======== Supplied information ========
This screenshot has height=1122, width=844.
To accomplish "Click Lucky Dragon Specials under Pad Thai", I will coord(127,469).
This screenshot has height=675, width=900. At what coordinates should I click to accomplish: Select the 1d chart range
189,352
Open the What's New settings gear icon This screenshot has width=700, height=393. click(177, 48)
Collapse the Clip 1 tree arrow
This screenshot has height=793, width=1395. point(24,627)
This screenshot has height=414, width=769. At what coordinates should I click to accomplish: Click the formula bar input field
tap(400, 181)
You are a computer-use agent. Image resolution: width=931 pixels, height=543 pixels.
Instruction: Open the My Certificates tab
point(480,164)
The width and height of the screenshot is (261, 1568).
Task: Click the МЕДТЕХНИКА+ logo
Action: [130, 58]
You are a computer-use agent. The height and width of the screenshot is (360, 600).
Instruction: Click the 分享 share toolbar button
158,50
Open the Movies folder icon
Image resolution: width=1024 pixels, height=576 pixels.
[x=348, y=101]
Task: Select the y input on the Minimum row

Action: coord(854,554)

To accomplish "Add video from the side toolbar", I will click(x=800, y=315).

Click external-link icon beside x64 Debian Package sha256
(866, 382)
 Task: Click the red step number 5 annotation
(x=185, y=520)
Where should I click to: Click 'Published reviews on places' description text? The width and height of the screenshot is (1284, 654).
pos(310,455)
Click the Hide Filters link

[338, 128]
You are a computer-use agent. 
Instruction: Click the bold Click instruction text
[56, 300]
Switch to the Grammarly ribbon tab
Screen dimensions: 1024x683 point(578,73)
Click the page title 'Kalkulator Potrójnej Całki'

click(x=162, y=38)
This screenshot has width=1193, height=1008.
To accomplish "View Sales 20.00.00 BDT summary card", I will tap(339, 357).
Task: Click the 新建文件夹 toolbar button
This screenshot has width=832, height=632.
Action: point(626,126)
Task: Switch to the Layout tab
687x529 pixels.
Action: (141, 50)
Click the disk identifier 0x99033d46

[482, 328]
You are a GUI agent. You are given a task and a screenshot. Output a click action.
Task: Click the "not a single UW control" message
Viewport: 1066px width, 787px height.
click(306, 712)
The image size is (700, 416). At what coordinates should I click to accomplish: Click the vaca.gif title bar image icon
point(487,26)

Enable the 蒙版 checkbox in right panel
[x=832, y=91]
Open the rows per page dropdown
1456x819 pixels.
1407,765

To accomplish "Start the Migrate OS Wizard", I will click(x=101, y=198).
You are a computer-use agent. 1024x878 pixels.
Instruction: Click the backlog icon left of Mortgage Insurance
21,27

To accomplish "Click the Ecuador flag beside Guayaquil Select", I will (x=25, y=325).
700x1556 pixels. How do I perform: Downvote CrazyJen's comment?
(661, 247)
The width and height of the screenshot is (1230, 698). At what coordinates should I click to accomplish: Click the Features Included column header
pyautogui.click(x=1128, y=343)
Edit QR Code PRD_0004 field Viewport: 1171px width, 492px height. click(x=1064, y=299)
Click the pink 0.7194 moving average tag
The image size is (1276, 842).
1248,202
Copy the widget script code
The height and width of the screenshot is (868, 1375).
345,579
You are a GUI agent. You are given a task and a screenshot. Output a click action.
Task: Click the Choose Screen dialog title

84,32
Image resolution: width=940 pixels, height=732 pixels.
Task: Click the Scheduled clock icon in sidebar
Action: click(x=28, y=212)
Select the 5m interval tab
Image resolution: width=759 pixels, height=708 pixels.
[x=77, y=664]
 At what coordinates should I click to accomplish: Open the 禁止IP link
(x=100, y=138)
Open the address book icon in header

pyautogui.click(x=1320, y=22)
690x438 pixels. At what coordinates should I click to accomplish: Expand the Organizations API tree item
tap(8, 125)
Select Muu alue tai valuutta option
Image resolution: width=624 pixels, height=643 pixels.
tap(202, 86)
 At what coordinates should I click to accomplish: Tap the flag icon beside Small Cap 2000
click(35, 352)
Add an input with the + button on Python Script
========
# Activity:
Every line of the listing that includes the word "will" forms the answer.

# Answer area:
To accomplish "Click Lucky Dragon Specials under Pad Thai", I will coord(127,469).
To accomplish "Add video from the side toolbar", I will click(x=800, y=315).
To accomplish "View Sales 20.00.00 BDT summary card", I will tap(339, 357).
To accomplish "Start the Migrate OS Wizard", I will click(x=101, y=198).
To accomplish "Click the Ecuador flag beside Guayaquil Select", I will (x=25, y=325).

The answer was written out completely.